• [Data entries]:
__________
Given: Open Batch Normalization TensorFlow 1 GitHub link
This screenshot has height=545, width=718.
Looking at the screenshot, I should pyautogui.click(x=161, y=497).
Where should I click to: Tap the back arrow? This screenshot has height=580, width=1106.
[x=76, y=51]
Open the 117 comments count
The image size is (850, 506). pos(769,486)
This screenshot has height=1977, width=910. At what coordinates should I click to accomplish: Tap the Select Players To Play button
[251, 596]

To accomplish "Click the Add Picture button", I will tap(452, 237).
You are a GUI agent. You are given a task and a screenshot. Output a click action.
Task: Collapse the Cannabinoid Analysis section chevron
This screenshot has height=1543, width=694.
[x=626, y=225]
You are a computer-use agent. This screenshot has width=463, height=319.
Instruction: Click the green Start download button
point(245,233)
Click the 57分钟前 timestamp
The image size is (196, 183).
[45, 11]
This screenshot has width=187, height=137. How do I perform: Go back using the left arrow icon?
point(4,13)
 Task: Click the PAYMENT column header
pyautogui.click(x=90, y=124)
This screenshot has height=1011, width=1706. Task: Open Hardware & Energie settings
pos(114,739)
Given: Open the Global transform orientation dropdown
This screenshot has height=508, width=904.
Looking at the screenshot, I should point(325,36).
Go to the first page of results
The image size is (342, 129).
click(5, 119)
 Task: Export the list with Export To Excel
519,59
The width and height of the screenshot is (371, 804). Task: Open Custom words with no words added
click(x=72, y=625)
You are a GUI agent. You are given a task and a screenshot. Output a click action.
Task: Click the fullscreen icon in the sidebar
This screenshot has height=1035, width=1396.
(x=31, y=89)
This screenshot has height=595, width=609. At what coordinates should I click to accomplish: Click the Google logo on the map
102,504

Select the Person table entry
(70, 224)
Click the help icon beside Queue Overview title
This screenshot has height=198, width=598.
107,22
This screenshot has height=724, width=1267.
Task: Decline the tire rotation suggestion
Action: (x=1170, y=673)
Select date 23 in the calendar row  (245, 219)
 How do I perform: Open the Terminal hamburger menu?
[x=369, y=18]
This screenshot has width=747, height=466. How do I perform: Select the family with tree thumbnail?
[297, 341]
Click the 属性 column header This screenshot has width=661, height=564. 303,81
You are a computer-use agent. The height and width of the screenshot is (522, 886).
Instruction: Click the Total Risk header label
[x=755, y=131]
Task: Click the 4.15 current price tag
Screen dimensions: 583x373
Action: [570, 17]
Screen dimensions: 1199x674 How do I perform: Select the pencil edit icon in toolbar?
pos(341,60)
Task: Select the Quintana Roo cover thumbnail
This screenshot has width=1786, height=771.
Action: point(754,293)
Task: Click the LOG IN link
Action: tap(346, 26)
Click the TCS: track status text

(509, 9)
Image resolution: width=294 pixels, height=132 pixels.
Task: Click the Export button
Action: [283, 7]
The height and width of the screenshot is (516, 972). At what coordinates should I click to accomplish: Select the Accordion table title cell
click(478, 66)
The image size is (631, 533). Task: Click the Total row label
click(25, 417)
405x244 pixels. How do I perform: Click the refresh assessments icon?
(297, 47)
__________
• [WHAT THIS TASK INVOLVES]: Please give the number of lines in the data above that contain the string "table", counting only case-sensitive matches. Reply with the number alone.

• [EXERCISE ANSWER]: 2